Non, la piste d’Aguascalientes ne pourra pas s’enorgueillir ce soir d’un nouveau record. Réputée ultra-rapide, surtout depuis que François Pervis y a pulvérisé les records du 200 mètres lancé (9″347) et du kilomètre (56″303) en décembre 2013, elle n’aura pas bénéficié à Thomas Dekker. Il faut bien admettre que dans sa préparation de sa tentative de record de l’Heure, le Néerlandais n’avait pas nécessairement tous les atouts de son côté. Sans équipe depuis qu’il n’a pas été conservé dans la fusion entre Garmin et Cannondale, le Néerlandais n’a donc pas pu forger sa condition sur la route comme l’avait fait Rohan Dennis au début du mois dernier. Du coup le Batave s’est exilé de l’autre côté du globe pour trouver des atouts que les précédents candidats au record mythique n’avaient pas pu trouver.
Comme l’avait fait Eddy Merckx en 1972, Thomas Dekker a opté pour un vélodrome en altitude (1800 mètres) pour sa tentative. L’oxygène y est certes plus rare, mais le coefficient de pénétration dans l’air est bien moindre. C’est ainsi qu’une balle de golf atteint une vitesse 10 % supérieure à une balle frappée en plaine une fois la barre des 2000 mètres dépassée. Ces atouts seront insuffisants pour le coureur âgé de 30 ans qui parcourt 52,221 kilomètres pendant que la grande aiguille fait le tour du cadran.

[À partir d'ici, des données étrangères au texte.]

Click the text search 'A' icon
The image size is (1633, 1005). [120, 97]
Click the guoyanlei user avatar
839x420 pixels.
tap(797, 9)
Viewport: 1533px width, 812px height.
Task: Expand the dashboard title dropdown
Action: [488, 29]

À chaud, il est bien délicat d’analyser avec précision la performance sportive de Thomas Dekker, la faute à une réalisation loin d’être à la hauteur de l’événement. Aucune indication ni sur sa vitesse ni sur la distance qu’il parcourt ne sera donnée tout au long des 60 minutes ! À peine faudra-t-il compter sur quelques données hasardeuses qui donnaient largement perdant le Néerlandais et qui sont, a posteriori, sans doute fausses.